I am aware that I do start to feel down in the dumps if I have a few days off and don’t really do anything productive so I will need to work hard on making sure I am always balancing the chilling out with “doing something” such as building/fixing stuff around the house, training towards some sort of health/fitness goal, helping friends/family out or volunteering my services to a charity.

Don’t get me wrong, I think I will be fine on this count! But it’s silly not to consider and prepare for this sort of thing.


conclusion – the grass is always green, buddy!

The lesson here is a simple, clear and strong one: always try to focus on the positive parts of your current situation!

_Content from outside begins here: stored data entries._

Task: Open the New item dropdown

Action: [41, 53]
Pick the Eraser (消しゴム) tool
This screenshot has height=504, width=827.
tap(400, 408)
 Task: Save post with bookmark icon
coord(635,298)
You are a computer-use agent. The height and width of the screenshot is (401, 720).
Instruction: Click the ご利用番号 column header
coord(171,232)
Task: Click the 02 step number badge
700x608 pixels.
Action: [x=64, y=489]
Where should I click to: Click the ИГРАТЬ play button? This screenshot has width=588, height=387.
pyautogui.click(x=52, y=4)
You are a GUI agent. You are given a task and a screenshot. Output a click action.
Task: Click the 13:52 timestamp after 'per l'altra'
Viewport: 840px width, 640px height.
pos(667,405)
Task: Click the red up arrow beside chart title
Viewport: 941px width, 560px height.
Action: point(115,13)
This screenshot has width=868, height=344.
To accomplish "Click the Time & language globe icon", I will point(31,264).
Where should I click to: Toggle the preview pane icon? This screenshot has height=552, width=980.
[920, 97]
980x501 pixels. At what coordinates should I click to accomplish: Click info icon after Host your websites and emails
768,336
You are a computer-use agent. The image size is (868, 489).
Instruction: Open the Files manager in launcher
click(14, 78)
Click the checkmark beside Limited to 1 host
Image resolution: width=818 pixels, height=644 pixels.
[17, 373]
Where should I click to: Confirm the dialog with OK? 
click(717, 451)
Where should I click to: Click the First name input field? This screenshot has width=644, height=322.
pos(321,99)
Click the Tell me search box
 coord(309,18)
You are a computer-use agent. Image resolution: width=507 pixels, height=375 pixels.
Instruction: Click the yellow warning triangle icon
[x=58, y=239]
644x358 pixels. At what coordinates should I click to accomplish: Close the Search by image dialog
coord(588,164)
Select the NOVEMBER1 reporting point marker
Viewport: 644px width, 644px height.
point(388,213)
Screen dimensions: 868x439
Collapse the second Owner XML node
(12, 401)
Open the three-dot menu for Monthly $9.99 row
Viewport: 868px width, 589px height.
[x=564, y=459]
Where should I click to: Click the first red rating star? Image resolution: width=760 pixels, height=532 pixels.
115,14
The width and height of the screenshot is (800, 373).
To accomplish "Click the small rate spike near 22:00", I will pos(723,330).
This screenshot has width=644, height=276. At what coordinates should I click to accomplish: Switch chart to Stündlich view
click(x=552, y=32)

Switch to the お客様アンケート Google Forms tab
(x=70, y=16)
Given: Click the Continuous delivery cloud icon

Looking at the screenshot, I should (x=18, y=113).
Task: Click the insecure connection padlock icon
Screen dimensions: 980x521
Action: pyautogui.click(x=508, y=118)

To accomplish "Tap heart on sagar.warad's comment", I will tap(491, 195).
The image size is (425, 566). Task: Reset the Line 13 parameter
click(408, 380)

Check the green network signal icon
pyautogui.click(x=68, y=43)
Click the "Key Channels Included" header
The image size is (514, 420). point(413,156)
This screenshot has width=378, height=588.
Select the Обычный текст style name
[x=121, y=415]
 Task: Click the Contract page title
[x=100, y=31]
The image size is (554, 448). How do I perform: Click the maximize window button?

Focusing on the positives and being grateful for what we have is a great attitude to cultivate as it makes us live more in the present rather than wishing our time away, waiting for some future situation where everything will be rosy, which will never actually materialise: there will always be good and bad parts about any situation you find yourself in.

It doesn’t mean you can’t work hard to eliminate the negatives or to better your position in life. But, as far as I am aware, nobody I’ve ever met literally has the perfect life, and it is worth reminding ourselves of this fact regularly – especially if we start to get the little green (grass) monster of jealousy or envy boiling up inside us! 🙂


How about you?

When did you think the grass looked greener on the other side of the fence, only to discover it wasn’t all it was cracked up to be when you finally got there?



  1. Assuming you hit your targets
  2. I’m not sure if learned is the right word there? All I know is that I didn’t used to enjoy it all that much and now I kinda do. Weird! It may just be enjoying the satisfaction of completing a job well done and by myself rather than the actual process itself. I’m rambling again, back to the post please…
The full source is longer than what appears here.